● **GOAL OF THE EXERCISE**: Restate every line of the data word for word, except for the images.

(Items listed in a dataset)
★ ★ ★ ★ ★ ★ ★

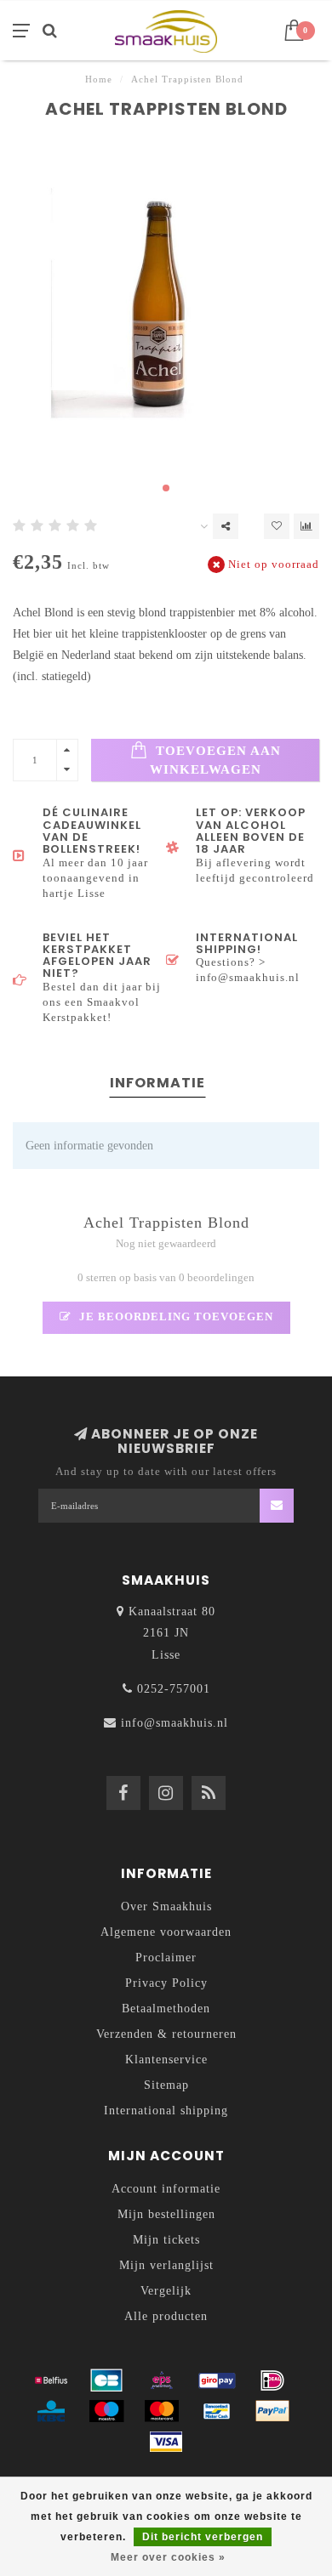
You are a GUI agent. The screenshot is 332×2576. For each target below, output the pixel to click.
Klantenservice (166, 2059)
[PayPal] (272, 2411)
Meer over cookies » (168, 2557)
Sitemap (166, 2085)
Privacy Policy (166, 1983)
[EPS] (161, 2380)
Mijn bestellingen (166, 2214)
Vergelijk (166, 2290)
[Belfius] (51, 2380)
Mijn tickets (166, 2239)
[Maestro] (106, 2411)
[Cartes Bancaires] (106, 2380)
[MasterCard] (161, 2411)
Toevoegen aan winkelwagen (215, 759)
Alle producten (166, 2316)
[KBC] (51, 2411)
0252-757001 (173, 1688)
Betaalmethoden (166, 2008)
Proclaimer (166, 1957)
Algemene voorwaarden (166, 1932)
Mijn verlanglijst (166, 2265)
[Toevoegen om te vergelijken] (306, 526)
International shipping (166, 2110)
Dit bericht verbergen (202, 2537)
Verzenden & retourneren (166, 2034)
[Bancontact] (217, 2411)
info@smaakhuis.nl (174, 1722)
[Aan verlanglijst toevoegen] (276, 526)
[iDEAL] (272, 2380)
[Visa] (166, 2441)
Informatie (157, 1082)
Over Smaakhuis (166, 1906)
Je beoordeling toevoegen (174, 1317)
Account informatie (166, 2188)
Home (98, 79)
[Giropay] (217, 2380)
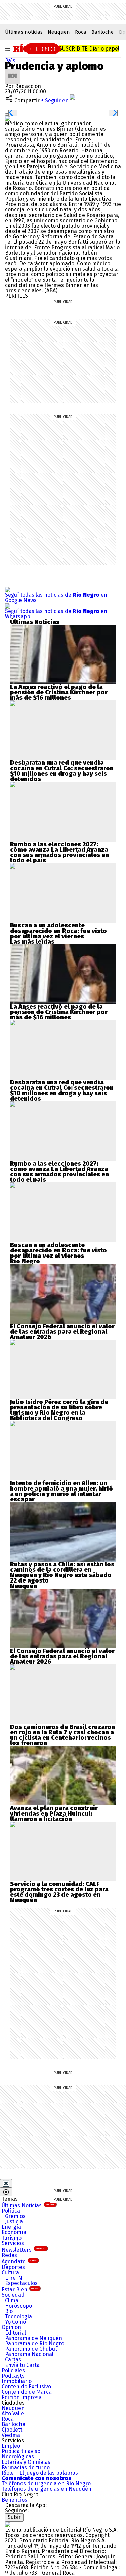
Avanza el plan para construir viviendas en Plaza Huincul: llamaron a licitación (54, 1813)
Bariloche (102, 32)
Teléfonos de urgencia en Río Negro (46, 2483)
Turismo (12, 2238)
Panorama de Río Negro (34, 2343)
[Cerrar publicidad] (6, 2183)
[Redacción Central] (12, 71)
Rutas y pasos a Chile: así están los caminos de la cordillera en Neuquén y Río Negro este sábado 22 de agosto (62, 1572)
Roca (80, 32)
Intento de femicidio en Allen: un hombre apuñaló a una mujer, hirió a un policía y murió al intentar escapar (61, 1491)
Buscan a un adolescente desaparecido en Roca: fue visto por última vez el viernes (58, 931)
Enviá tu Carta (22, 2365)
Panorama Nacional (29, 2354)
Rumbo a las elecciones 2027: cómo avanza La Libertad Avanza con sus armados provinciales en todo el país (59, 852)
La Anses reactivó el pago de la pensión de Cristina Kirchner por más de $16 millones (59, 692)
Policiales (13, 2370)
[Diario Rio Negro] (7, 2524)
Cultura (10, 2272)
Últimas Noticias (28, 2205)
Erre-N (13, 2278)
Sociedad (13, 2295)
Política (11, 2211)
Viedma (11, 2435)
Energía (11, 2227)
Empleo (11, 2446)
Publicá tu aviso (21, 2451)
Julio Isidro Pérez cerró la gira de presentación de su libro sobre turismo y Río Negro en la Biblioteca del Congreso (59, 1410)
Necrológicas (18, 2456)
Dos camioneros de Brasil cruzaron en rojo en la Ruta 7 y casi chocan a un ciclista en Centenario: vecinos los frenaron (62, 1735)
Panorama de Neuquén (33, 2338)
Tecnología (18, 2316)
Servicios (13, 2243)
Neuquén (59, 32)
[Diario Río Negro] (37, 48)
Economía (14, 2232)
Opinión (11, 2327)
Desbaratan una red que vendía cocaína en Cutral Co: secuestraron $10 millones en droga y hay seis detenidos (62, 771)
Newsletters (24, 2250)
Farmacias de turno (26, 2467)
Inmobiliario (17, 2381)
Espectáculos (21, 2283)
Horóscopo (18, 2306)
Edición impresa (22, 2397)
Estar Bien (20, 2289)
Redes (9, 2255)
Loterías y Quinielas (26, 2462)
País (10, 60)
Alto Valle (13, 2413)
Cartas (13, 2359)
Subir (14, 2517)
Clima (11, 2300)
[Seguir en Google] (7, 118)
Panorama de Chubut (31, 2349)
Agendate (19, 2261)
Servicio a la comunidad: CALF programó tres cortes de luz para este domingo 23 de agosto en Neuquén (59, 1892)
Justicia (14, 2221)
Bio (9, 2311)
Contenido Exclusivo (26, 2386)
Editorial (15, 2332)
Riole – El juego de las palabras (40, 2473)
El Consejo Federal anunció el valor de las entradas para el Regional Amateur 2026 (62, 1332)
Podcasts (13, 2376)
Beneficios (14, 2500)
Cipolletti (13, 2429)
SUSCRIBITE (89, 48)
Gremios (15, 2216)
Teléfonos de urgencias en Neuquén (46, 2489)
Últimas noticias (24, 32)
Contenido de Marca (27, 2392)
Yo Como (15, 2322)
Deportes (13, 2267)
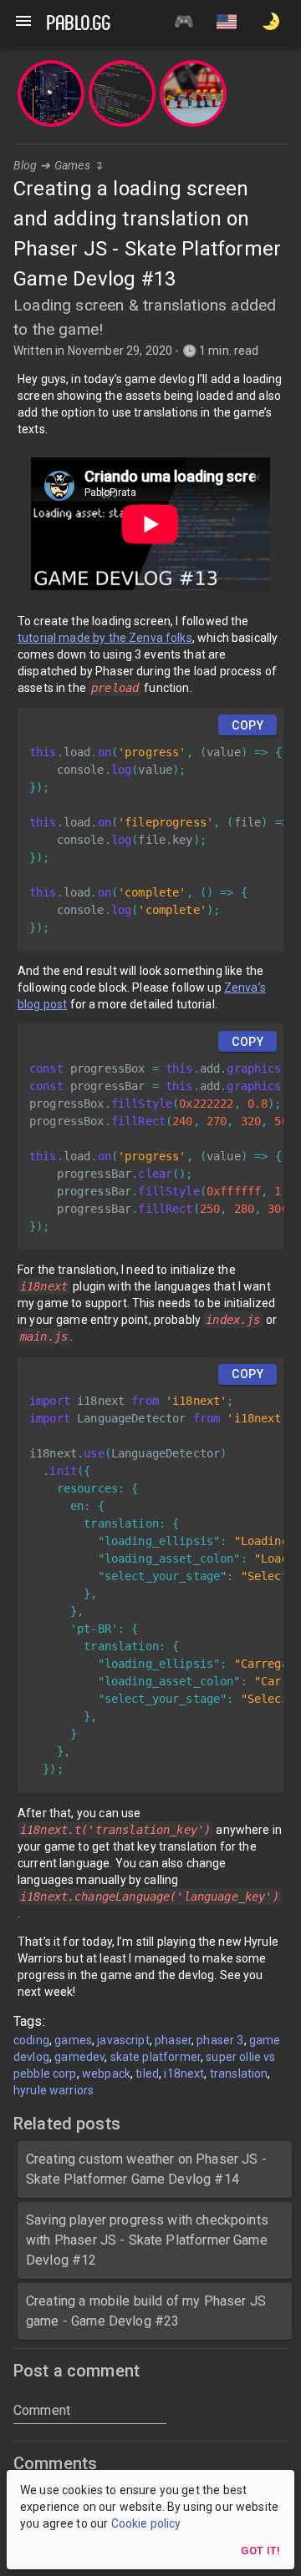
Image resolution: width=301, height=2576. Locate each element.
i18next (184, 2073)
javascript (123, 2040)
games (73, 2040)
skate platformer (155, 2056)
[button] (226, 23)
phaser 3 (219, 2040)
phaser (173, 2040)
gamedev (79, 2056)
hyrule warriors (53, 2090)
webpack (106, 2073)
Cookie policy (146, 2523)
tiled (147, 2073)
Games (72, 165)
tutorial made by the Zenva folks (105, 637)
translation (239, 2073)
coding (31, 2040)
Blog (25, 165)
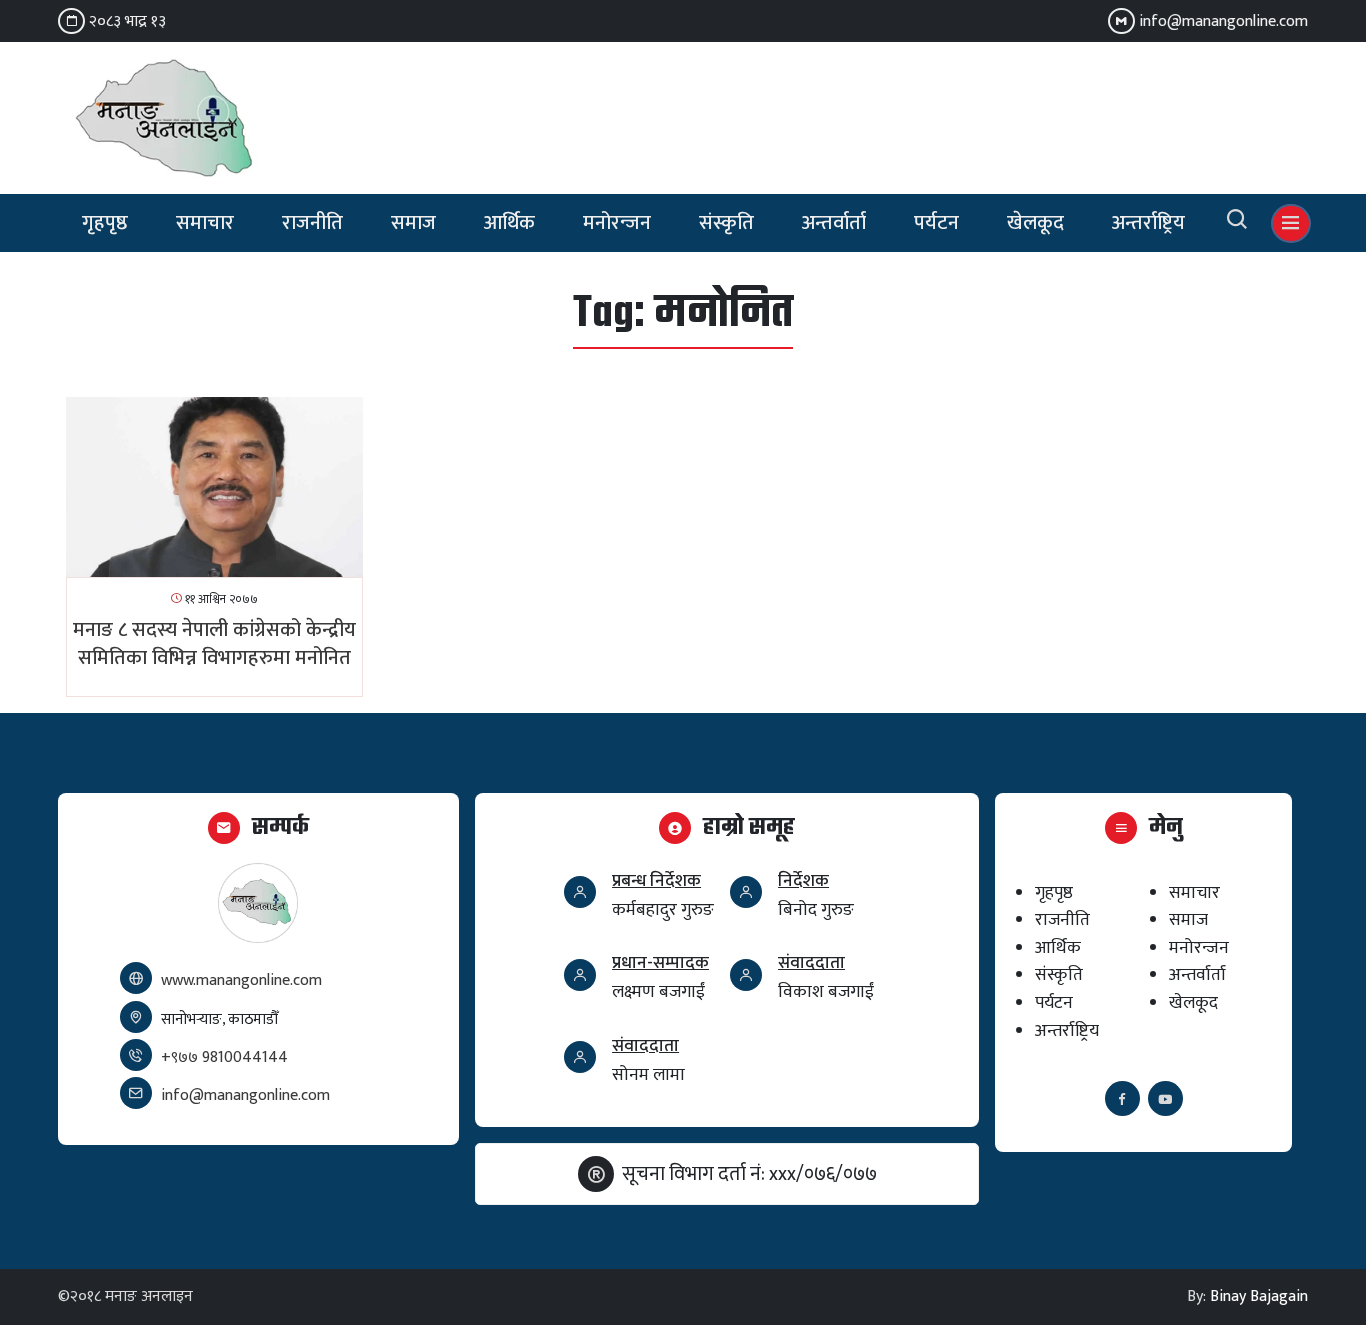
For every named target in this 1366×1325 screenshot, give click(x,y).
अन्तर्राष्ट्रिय (1148, 223)
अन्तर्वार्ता (834, 223)
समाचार (205, 223)
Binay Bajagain (1259, 1296)
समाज (413, 223)
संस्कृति (726, 223)
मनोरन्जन (617, 223)
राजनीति (312, 223)
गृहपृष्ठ (105, 223)
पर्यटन (936, 223)
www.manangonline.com (241, 980)
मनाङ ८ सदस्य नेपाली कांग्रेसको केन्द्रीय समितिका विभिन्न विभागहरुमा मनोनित (214, 644)
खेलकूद (1035, 223)
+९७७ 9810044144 (224, 1057)
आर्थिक (509, 223)
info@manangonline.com (1223, 21)
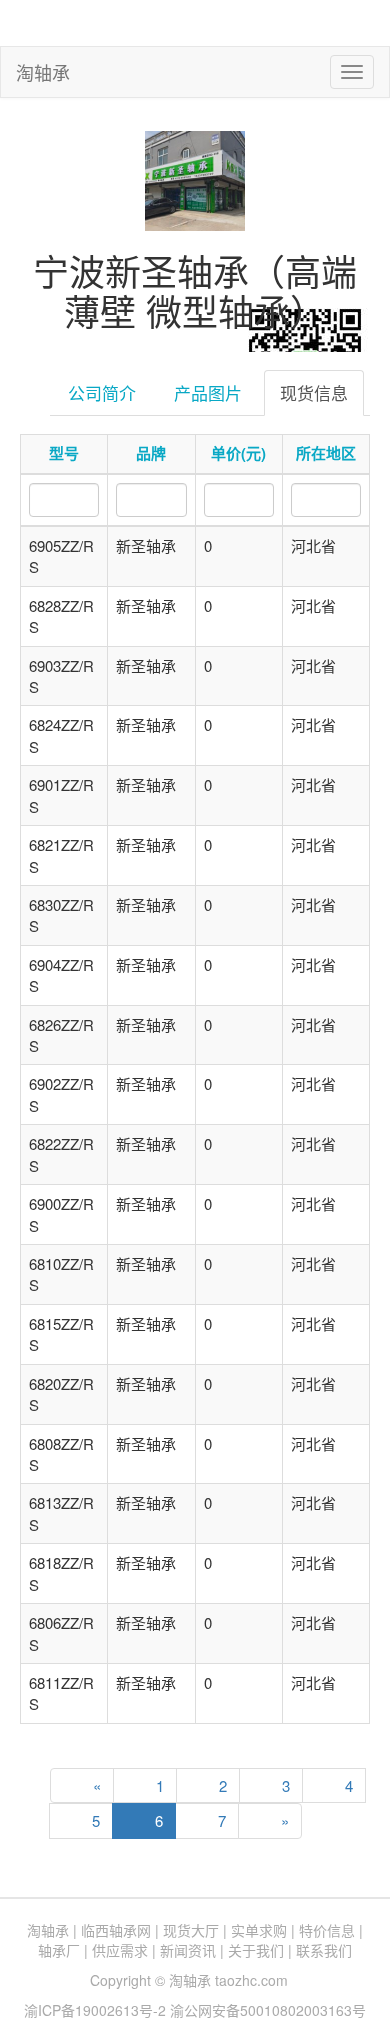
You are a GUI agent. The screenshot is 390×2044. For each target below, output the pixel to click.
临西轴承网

★ ★ ★ ★ ★ ★ ★

● **TASK OUTPUT**:
You are a GUI agent. The screenshot is 332×2576. For each target below, output the pixel to click.
Klantenservice (166, 2059)
[PayPal] (272, 2411)
Meer over cookies » (168, 2557)
Sitemap (166, 2085)
Privacy Policy (166, 1983)
[EPS] (161, 2380)
Mijn bestellingen (166, 2214)
Vergelijk (166, 2290)
[Belfius] (51, 2380)
Mijn tickets (166, 2239)
[Maestro] (106, 2411)
[Cartes Bancaires] (106, 2380)
[MasterCard] (161, 2411)
Toevoegen aan winkelwagen (215, 759)
Alle producten (166, 2316)
[KBC] (51, 2411)
0252-757001 (173, 1688)
Betaalmethoden (166, 2008)
Proclaimer (166, 1957)
Algemene voorwaarden (166, 1932)
Mijn verlanglijst (166, 2265)
[Toevoegen om te vergelijken] (306, 526)
International shipping (166, 2110)
Dit bericht verbergen (202, 2537)
Verzenden & retourneren (166, 2034)
[Bancontact] (217, 2411)
info@smaakhuis.nl (174, 1722)
[Aan verlanglijst toevoegen] (276, 526)
[iDEAL] (272, 2380)
[Visa] (166, 2441)
Informatie (157, 1082)
Over Smaakhuis (166, 1906)
Je beoordeling toevoegen (174, 1317)
Account informatie (166, 2188)
Home (98, 79)
[Giropay] (217, 2380)
Avanza el plan para construir viviendas en Plaza Huincul: llamaron a licitación (54, 1813)
Bariloche (102, 32)
Teléfonos de urgencia en Río Negro (46, 2483)
Turismo (12, 2238)
Panorama de Río Negro (34, 2343)
[Cerrar publicidad] (6, 2183)
[Redacción Central] (12, 71)
Rutas y pasos a Chile: así están los caminos de la cordillera en Neuquén y Río Negro este sábado 22 de agosto (62, 1572)
Roca (80, 32)
Intento de femicidio en Allen: un hombre apuñaló a una mujer, hirió a un policía y murió al intentar escapar (61, 1491)
Buscan a un adolescente desaparecido en Roca: fue visto por última vez el viernes (58, 931)
Enviá tu Carta (22, 2365)
Panorama Nacional (29, 2354)
Rumbo a las elecciones 2027: cómo avanza La Libertad Avanza con sus armados provinciales en todo el país (59, 852)
La Anses reactivó el pago de la pensión de Cristina Kirchner por más de $16 millones (59, 692)
Policiales (13, 2370)
[Diario Rio Negro] (7, 2524)
Cultura (10, 2272)
Últimas Noticias (28, 2205)
Erre-N (13, 2278)
Sociedad (13, 2295)
Política (11, 2211)
Viedma (11, 2435)
Energía (11, 2227)
Empleo (11, 2446)
Publicá tu aviso (21, 2451)
Julio Isidro Pérez cerró la gira de presentación de su libro sobre turismo y Río Negro en la Biblioteca del Congreso (59, 1410)
Necrológicas (18, 2456)
Dos camioneros de Brasil cruzaron en rojo en la Ruta 7 y casi chocan a un ciclista en Centenario: vecinos los frenaron (62, 1735)
Panorama de Neuquén (33, 2338)
Tecnología (18, 2316)
Servicios (13, 2243)
Neuquén (59, 32)
[Diario Río Negro] (37, 48)
Economía (14, 2232)
Opinión (11, 2327)
Desbaratan una red que vendía cocaína en Cutral Co: secuestraron $10 millones en droga y hay seis detenidos (62, 771)
Newsletters (24, 2250)
Farmacias de turno (26, 2467)
Inmobiliario (17, 2381)
Espectáculos (21, 2283)
Horóscopo (18, 2306)
Edición impresa (22, 2397)
Estar Bien (20, 2289)
Redes (9, 2255)
Loterías y Quinielas (26, 2462)
País (10, 60)
Alto Valle (13, 2413)
Cartas (13, 2359)
Subir (14, 2517)
Clima (11, 2300)
[Seguir en Google] (7, 118)
Panorama de Chubut (31, 2349)
Agendate (19, 2261)
Servicio a la comunidad: CALF programó tres cortes de luz para este domingo 23 de agosto en Neuquén (59, 1892)
Justicia (14, 2221)
Bio (9, 2311)
Contenido Exclusivo (26, 2386)
Editorial (15, 2332)
Riole – El juego de las palabras (40, 2473)
El Consejo Federal anunció el valor de las entradas para el Regional Amateur 2026 (62, 1332)
Podcasts (13, 2376)
Beneficios (14, 2500)
Cipolletti (13, 2429)
SUSCRIBITE (89, 48)
Gremios (15, 2216)
Teléfonos de urgencias en Neuquén (46, 2489)
Últimas noticias (24, 32)
Contenido de Marca (27, 2392)
Yo Como (15, 2322)
Deportes (13, 2267)
Image resolution: width=301, height=2576. Locate each element.
i18next (184, 2073)
javascript (123, 2040)
games (73, 2040)
skate platformer (155, 2056)
[button] (226, 23)
phaser 3 (219, 2040)
phaser (173, 2040)
gamedev (79, 2056)
hyrule warriors (53, 2090)
webpack (106, 2073)
Cookie policy (146, 2523)
tiled (147, 2073)
Games (72, 165)
tutorial made by the Zenva folks (105, 637)
translation (239, 2073)
coding (31, 2040)
Blog (25, 165)
For every named target in this 1366×1325 screenshot, give click(x,y).
अन्तर्राष्ट्रिय (1148, 223)
अन्तर्वार्ता (834, 223)
समाचार (205, 223)
Binay Bajagain (1259, 1296)
समाज (413, 223)
संस्कृति (726, 223)
मनोरन्जन (617, 223)
राजनीति (312, 223)
गृहपृष्ठ (105, 223)
पर्यटन (936, 223)
www.manangonline.com (241, 980)
मनाङ ८ सदस्य नेपाली कांग्रेसको केन्द्रीय समितिका विभिन्न विभागहरुमा मनोनित (214, 644)
खेलकूद (1035, 223)
+९७७ 9810044144 (224, 1057)
आर्थिक (509, 223)
info@manangonline.com (1223, 21)
You are a GUI agent. The screenshot is 390×2044. For each target below, output the pixel to click.
临西轴承网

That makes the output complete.